Karl suspiró y negó con la cabeza.

—Alguno de esos ingratos se ha chivado. —Se encogió de hombros—. ¡Si les estábamos haciendo un favor, estábamos luchando por sus derechos! Serán imbéciles, francamente. No los culpo, supongo, porque estando nada más y nada menos que en la capital del consumismo, es imposible que no tengan lavado el cerebro. ¿Para qué negar que hayamos robado el trineo? ¡No tiene caso! Le digo, nos detiene ahora, pero no detendrá la revolución que se vendrá después. Ese viejo panzón capitalista no puede explotar como le da la gana a sus trabajadores, la gente se está comenzando a cansar...

—Ya, ya —lo corté—. Es culpable, se robó el trineo y encima es comunista. De verdad no me agrada, haga el favor de salir. Hablaré con el comisario para tomar las medidas pertinentes a este respecto.

Pero no hubo necesidad de ello. La señora Klaus llegó en ese momento. Revisando las cintas de grabación con el equipo de seguridad de la fábrica, había encontrado el trineo volador camuflado con los juguetes en el depósito principal de la fábrica. La confesión de los duendes, que de igual forma hubiesen podido hallarse culpables cuando sus huellas digitales coincidieran con las que la policía había tomado en la escena del crimen, solo sirvió para acelerar el proceso.
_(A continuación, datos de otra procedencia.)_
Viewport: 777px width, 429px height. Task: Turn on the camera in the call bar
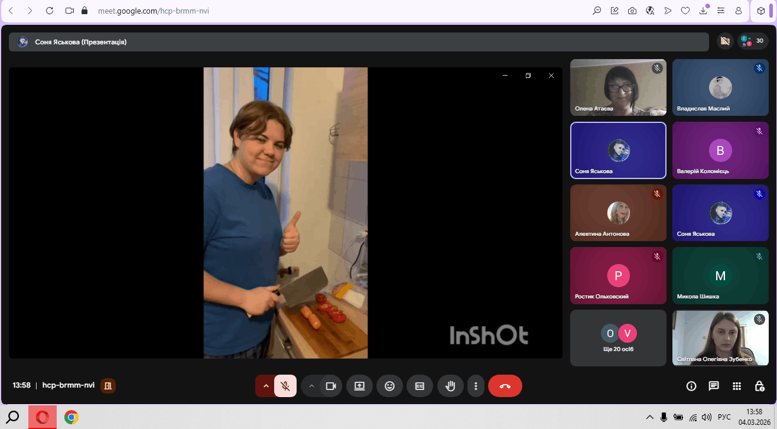click(331, 386)
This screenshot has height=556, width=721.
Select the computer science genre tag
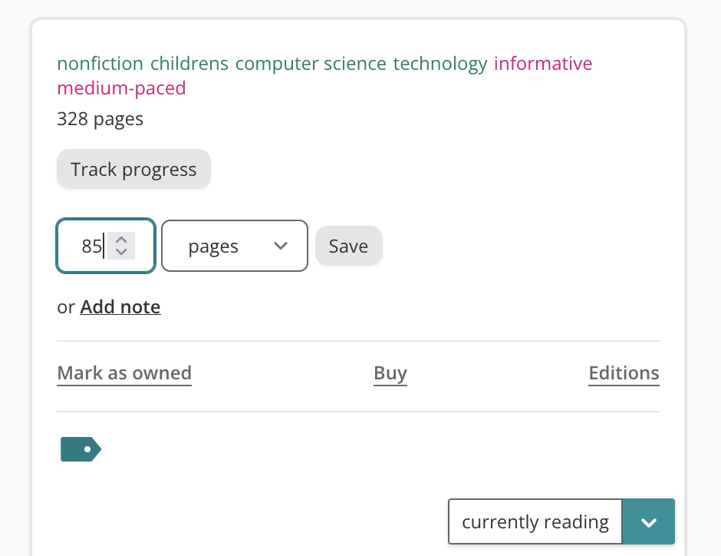[x=311, y=63]
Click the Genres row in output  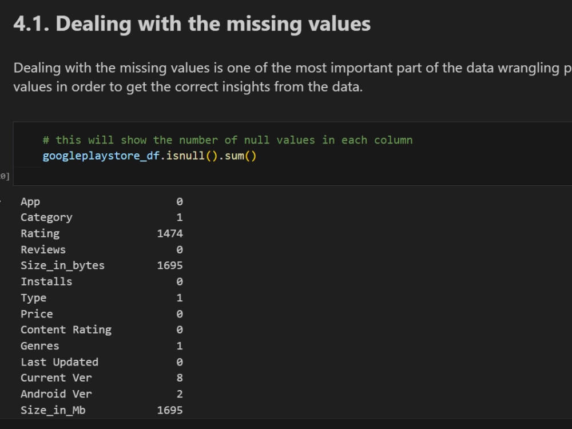click(102, 346)
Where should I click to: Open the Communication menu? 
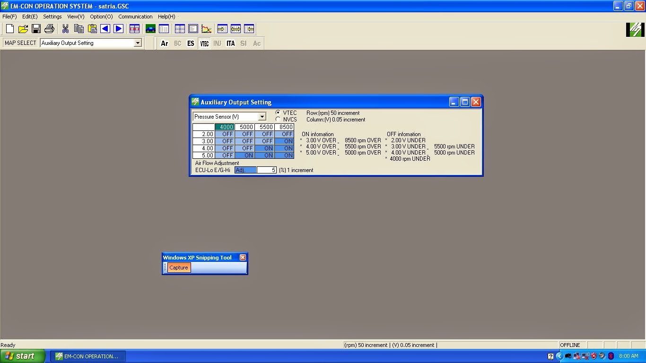pyautogui.click(x=135, y=17)
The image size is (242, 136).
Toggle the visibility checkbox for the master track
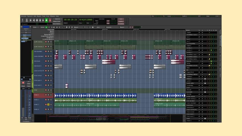[x=199, y=33]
Todos suspiraron con evidente alivio. Si había trineo, podía decirse que la navidad estaba salvada, incluso aunque el reno principal acabase de estirar la pata.
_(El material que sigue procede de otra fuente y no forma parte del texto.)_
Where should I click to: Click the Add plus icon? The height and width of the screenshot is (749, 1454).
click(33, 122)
Era innegable que el proceso se había acelerado, no haría falta pasar exhaustivas horas de interrogatorio para lograr obtener una lista de nombres con todos los implicados. ¡El video! ¿Cómo no habían podido mostrarlo antes de que esta pantomima tuviese lugar? Lo único que habíamos hecho era perder el tiempo en un hecho inútil que, en realidad, no resolvía el misterio principal. La hora del robo del trineo volador no coincidía con la muerte de Rodolfo, que se había producido, según la autopsia, en horas de la madrugada del día veinticuatro. Era extraño, pero luego de que el reloj marcara las once y cincuenta y nueve minutos del día veintitrés, las cámaras se habían apagado por lo que se alegaba como una falla del sistema eléctrico y no habían vuelto a encenderse hasta las tres de la mañana del día veinticuatro.
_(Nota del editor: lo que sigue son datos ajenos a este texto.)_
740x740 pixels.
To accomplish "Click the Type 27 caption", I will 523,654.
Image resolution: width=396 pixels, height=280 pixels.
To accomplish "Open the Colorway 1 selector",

No había que ser un genio para saber que el asesino había actuado aprovechando la falla y que el crimen seguía sin resolverse todavía. Encima, y para añadir más presión, me hallaba frente a más interrogantes ahora que cuando todo ese lío había comenzado. Quedaban apenas dos horas para el veinticinco. Pedí que me dejaran solo en el despacho que en horario normal funcionaba como dirección de nutrición de la fábrica. Ahora lo sabía: tenía todas las piezas del rompecabezas sin armar. Necesitaba pensarlo con detenimiento antes de mover mi última ficha. Sin embargo, ni siquiera me había dado media vuelta cuando el comisario Miller vino a perturbar mi concentración.

—Las órdenes de Santa son claras: si no tienes una respuesta antes de que den las once de la noche, se procederá a dejar el caso de lado hasta que la entrega de regalos finalice.

Me detuve en seco e incliné a cabeza. Algo en el fondo de mi mente pareció hacer clic ante ese comentario. Quizá no es que tenía un rompecabezas desarmado, sino que la pieza central faltaba. ¡Claro, cómo podía no haberlo sabido!

—¿Están todos aquí? —pregunté.

El oficial frunció el ceño y asintió.

—Los habitantes del Polo Norte han sido convocados por el mismísimo Santa para hablar del tema y de las medidas que habrán de tomarse. Pero, ¿qué tiene que ver eso...?

Alcé una mano para callarlo.

—No necesito más tiempo. Dígales que es hora de que por fin se descubra quién mató a Rodolfo.